Et pour cause, tous les engagements pris par les autres parties ne sont pas encore réalisés selon le calendrier souhaité, particulièrement le projet de loi organique relative à l’exercice du droit à la grève, la révision de certaines dispositions du code de travail sans oublier également la loi relative aux syndicats professionnels.
Un rétropédalage du patronat ? Pas vraiment, lors de la conférence le président de la CGEM, Chakib Alj, a expliqué que le Conseil d’administration de la confédération avant reçu le jour même le ministre de l’Emploi Younès Sekkouri et a eu un état des lieux sur l’avancement des engagements pris par l’État dans le cadre de l’accord social, qualifié de véritable avancée selon Alj.
« Dans le cadre de cet accord, un calendrier a été établi et un engagement est arrivé à échéance celui d’une deuxième augmentation du SMIG, de la promulgation de la loi sur la grève et la révision du Code du travail. Les entreprises ne sont pas contre la deuxième augmentation du smig contrairement à ce qui a circulé dans la presse », explique le président de la CGEM. Sans pour autant confirmer cette augmentation pour septembre 2023 comme le stipule l’accord social, mais qui sera opéré quand l’État le dira, explique-t-il.
Pour sa part, Hicham Zouanat, président de la commission sociale au sein de la CGEM a réfuté catégoriquement que le patronat soit dans une logique de chantage jugeant l’accord social d’avant-gardiste tout en faisant montre de compréhension des contraintes liées à de telles réformes réglementaires.
Le patronat se dit confiant surtout que le ministre de l’Emploi semble s’être engagé sur un échéancier imminent : quelques jours pour le projet de loi organique relative à l’exercice du droit à la grève, probablement à l’ouverture de la session d’automne et une ouverture du débat sur la réforme du code du travail.
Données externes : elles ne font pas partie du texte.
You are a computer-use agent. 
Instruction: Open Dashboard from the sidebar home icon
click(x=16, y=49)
L’actuel texte vieux de bientôt 20 ans a présenté trop de concessions tout en précarisant l’emploi, selon Hicham Zouanat, qui s’exprimait lors de la conférence.
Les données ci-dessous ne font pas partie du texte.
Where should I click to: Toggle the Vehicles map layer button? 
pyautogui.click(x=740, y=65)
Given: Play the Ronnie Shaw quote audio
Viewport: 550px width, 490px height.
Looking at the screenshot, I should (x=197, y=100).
L’accord social d’avril 2022, faut-il le rappeler, a été signé entre l’État, l’Union marocaine du travail (UMT), l’Union générale des travailleurs du Maroc (UGTM), la Confédération démocratique du travail (CDT), et la CGEM. Les syndicats estiment déjà, se référant à l’accord du 30 Avril 2022, que la revalorisation salariale est largement dépassée dans la conjoncture économique actuelle. compte tenu de la persistance des tensions inflationnistes. Ils réclament en conséquence une hausse du salaire minimum entre 10 et 15 % pour un rattrapage de la perte de pouvoir d’achat des revenus des travailleurs.
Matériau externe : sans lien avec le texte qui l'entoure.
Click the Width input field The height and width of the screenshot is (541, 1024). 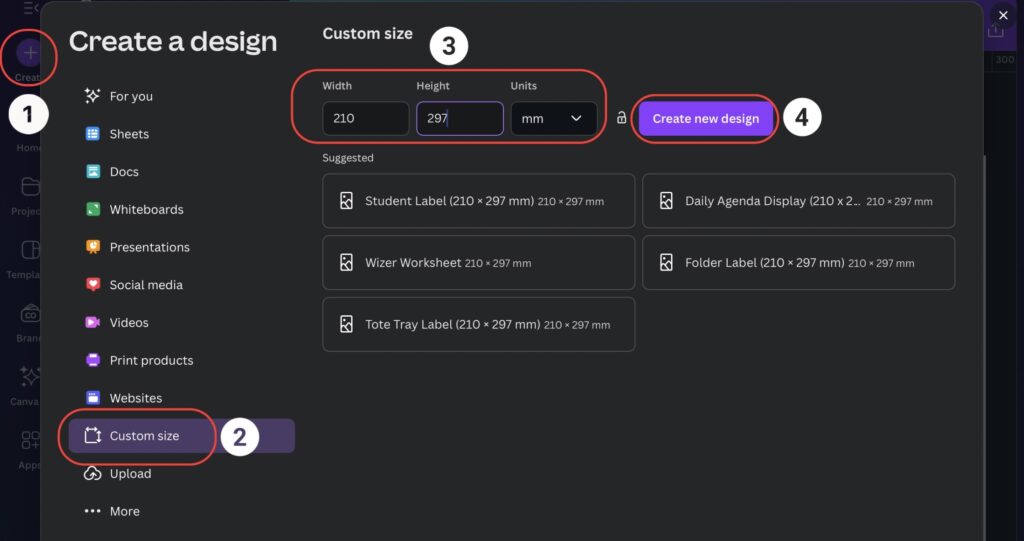pos(366,118)
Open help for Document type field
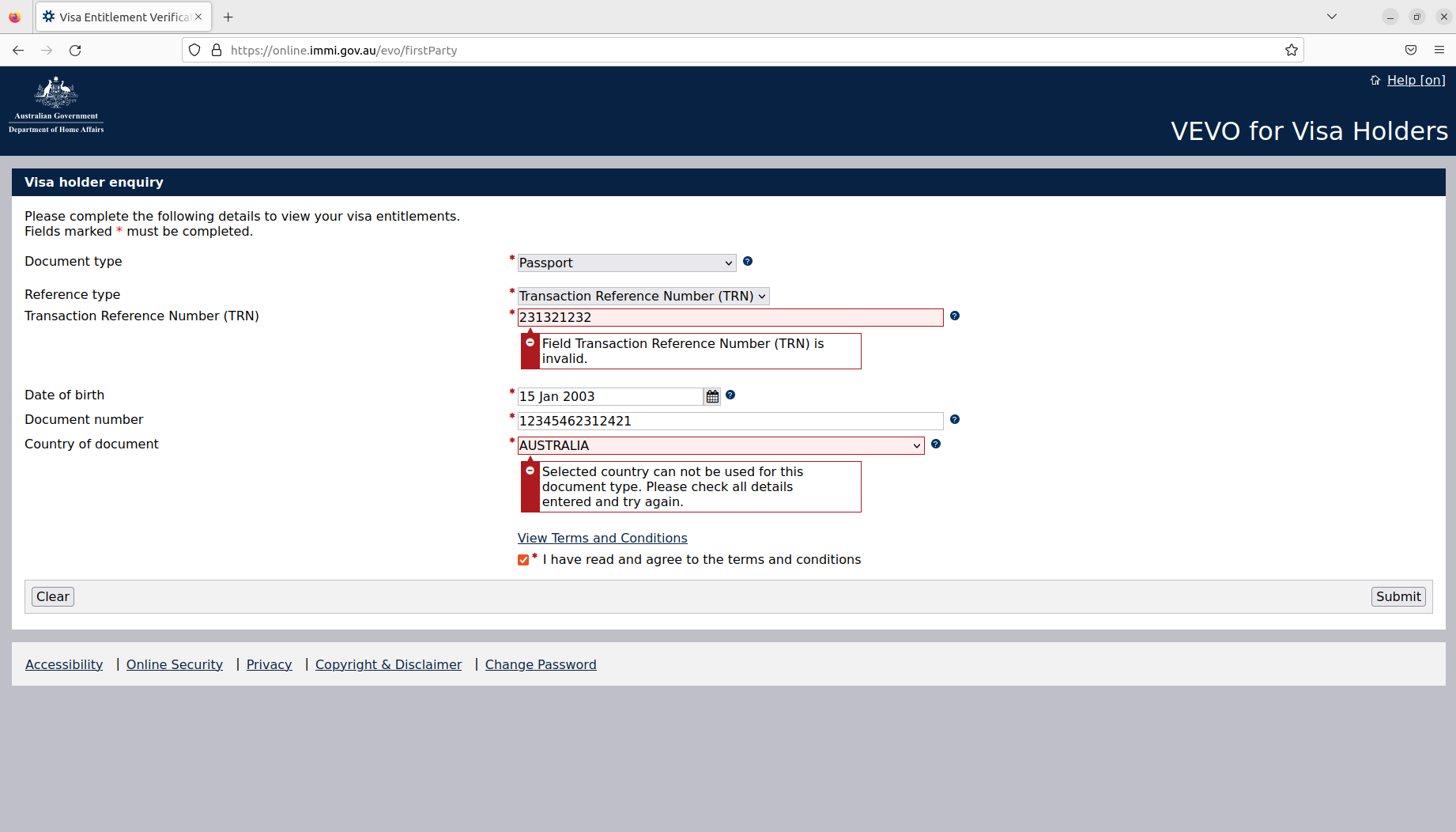 tap(748, 261)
Que dire si l’échéancier des 5% prévus pour septembre 2023 n’est pas respecté ? Ce qui risque de jeter une ombre sur le round de septembre du dialogue social. Ce qui oblige, d’un côté, le ministre Sekkouri à rapidement mettre le projet de loi organique relative à l’exercice du droit à la grève dans les circuits d’approbation et de démarrer sur les chapeaux de roue le chantier de révision du Code du Travail. Et cela pour rassurer le patronat qu’il ne sera pas le dindon de la face de cet accord.
Et d’un autre, le Chef du gouvernement à essayer de rapprocher les points de vue entre Syndicats et patronat et trouver un terrain d’entente pour éviter l’implosion de l’accord social d’avril 2022 et renforcer le dialogue social désormais institutionnalisé.